[Task] In the reply, give back exactly the lines from the one with "CAST bezoeken (312, 2085)" through the last line of the records, without pictures.

--- Provided data Enclosed Below ---

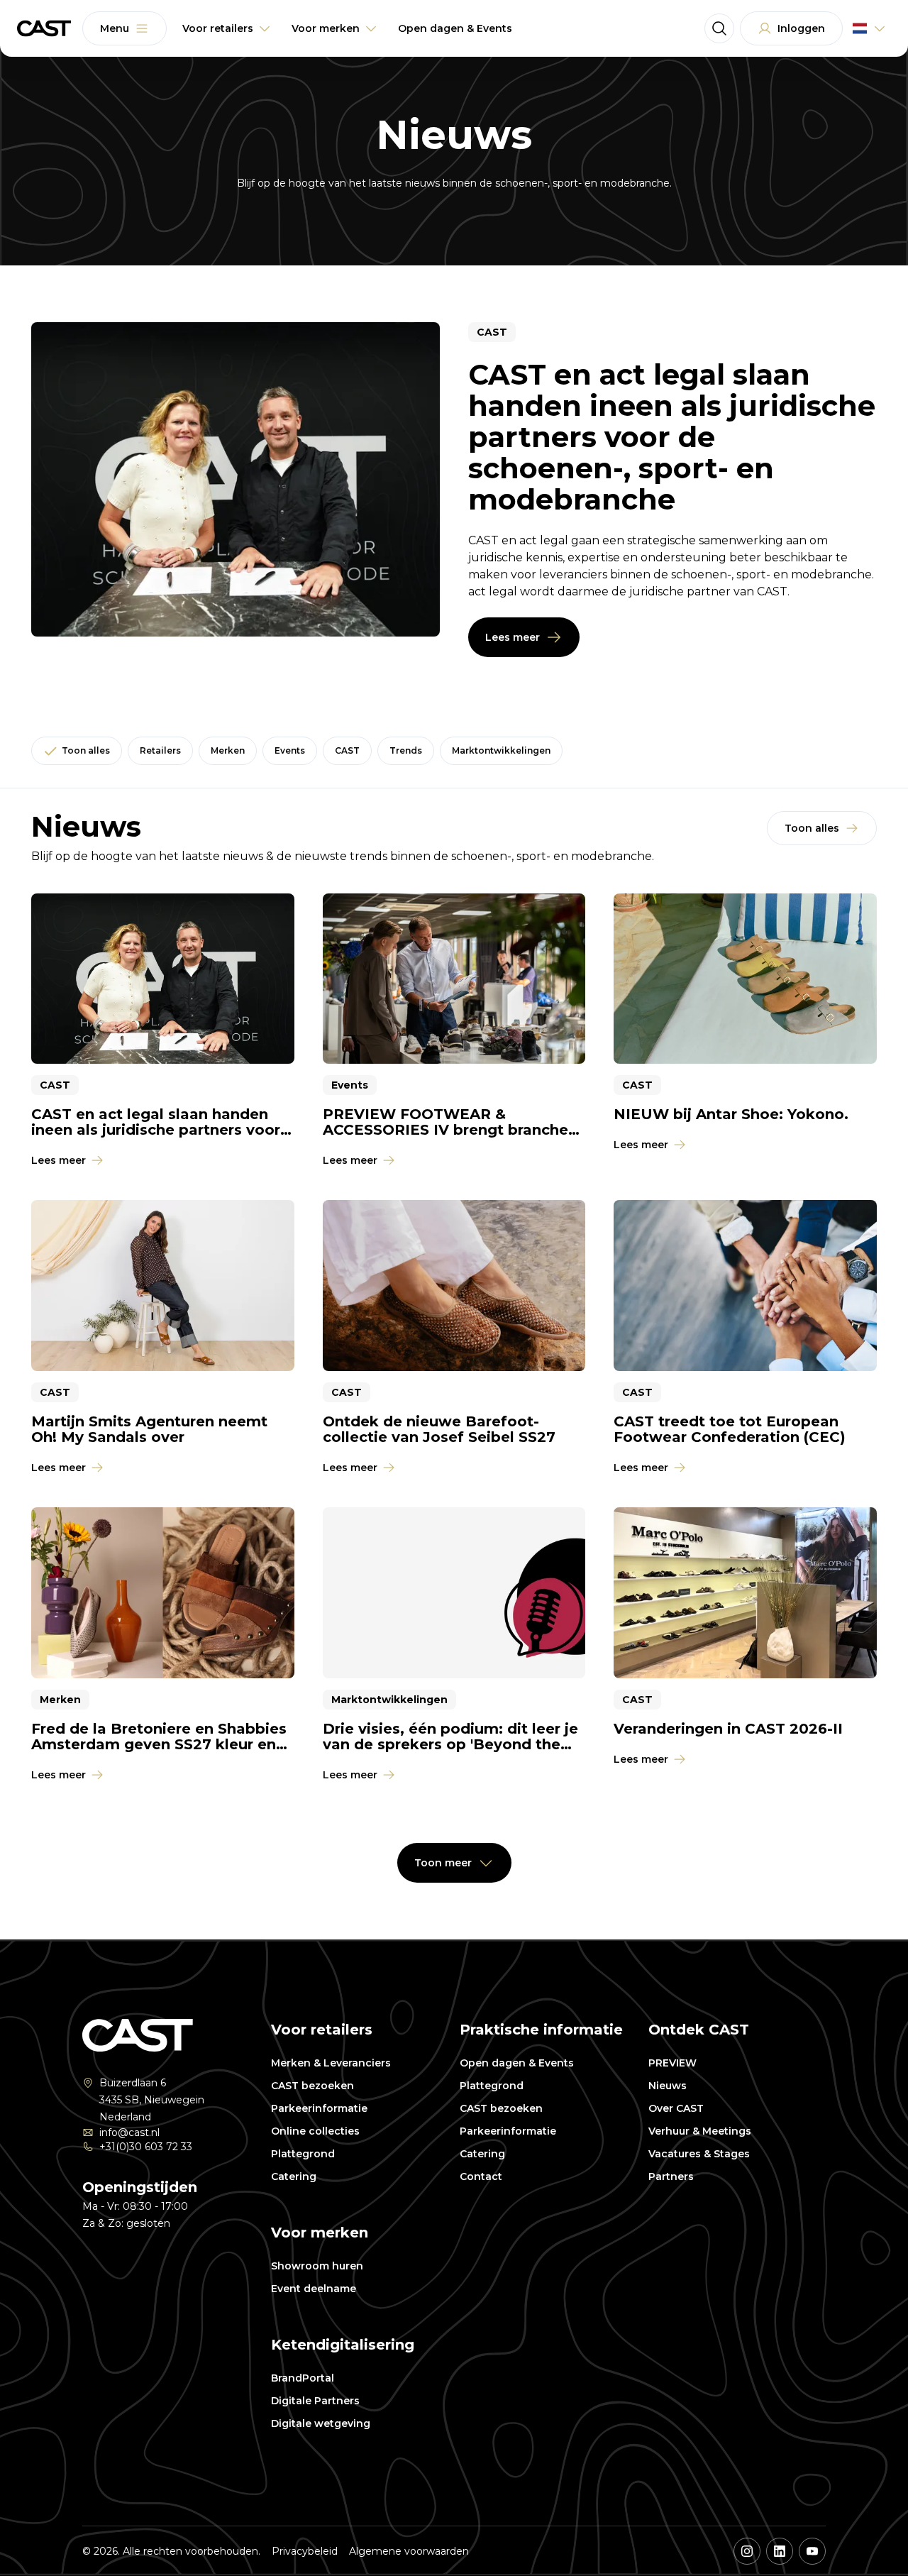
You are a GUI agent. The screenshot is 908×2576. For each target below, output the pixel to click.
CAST (347, 750)
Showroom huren (317, 2265)
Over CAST (676, 2108)
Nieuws (667, 2085)
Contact (481, 2176)
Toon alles (86, 750)
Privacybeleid (305, 2551)
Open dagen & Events (517, 2063)
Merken (228, 750)
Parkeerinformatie (319, 2108)
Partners (671, 2176)
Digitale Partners (315, 2400)
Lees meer (512, 637)
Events (290, 750)
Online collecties (315, 2131)
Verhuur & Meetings (699, 2131)
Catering (293, 2176)
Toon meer (443, 1862)
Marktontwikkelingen (501, 750)
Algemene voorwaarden (409, 2551)
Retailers (160, 750)
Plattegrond (303, 2153)
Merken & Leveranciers (331, 2063)
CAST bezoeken (312, 2085)
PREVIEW (672, 2063)
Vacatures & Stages (699, 2153)
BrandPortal (302, 2378)
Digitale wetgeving (320, 2423)
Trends (405, 750)
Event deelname (313, 2288)
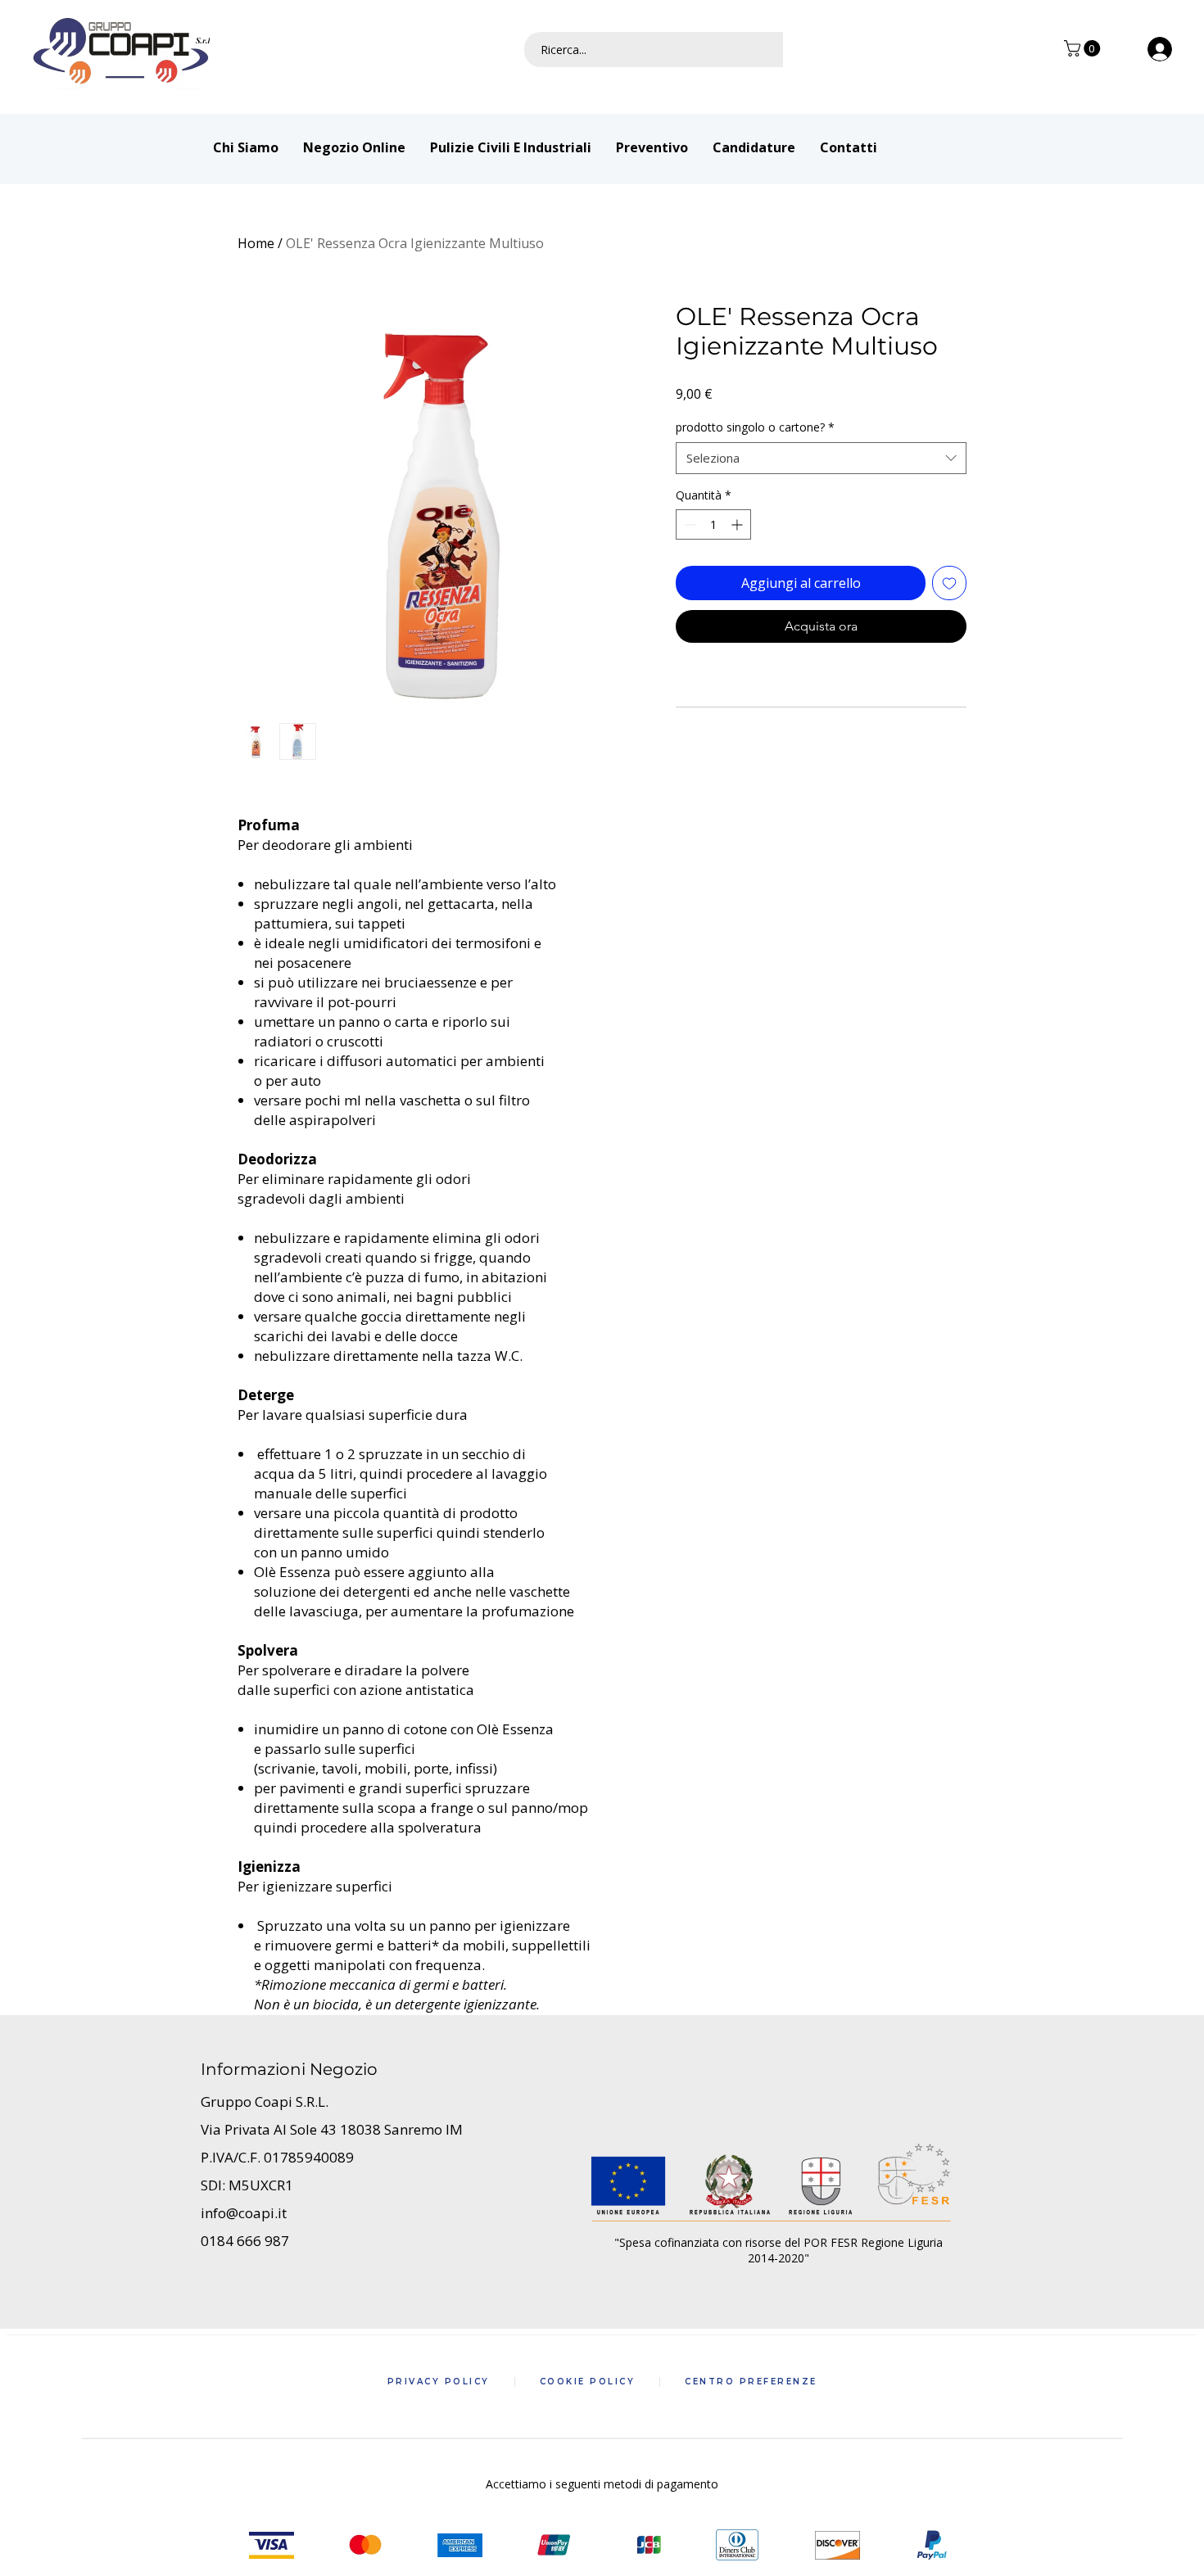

--- End of Enclosed Provided data ---

[Task answer]
CAST bezoeken (312, 2085)
PREVIEW (672, 2063)
Vacatures & Stages (699, 2153)
BrandPortal (302, 2378)
Digitale wetgeving (320, 2423)
Trends (405, 750)
Event deelname (313, 2288)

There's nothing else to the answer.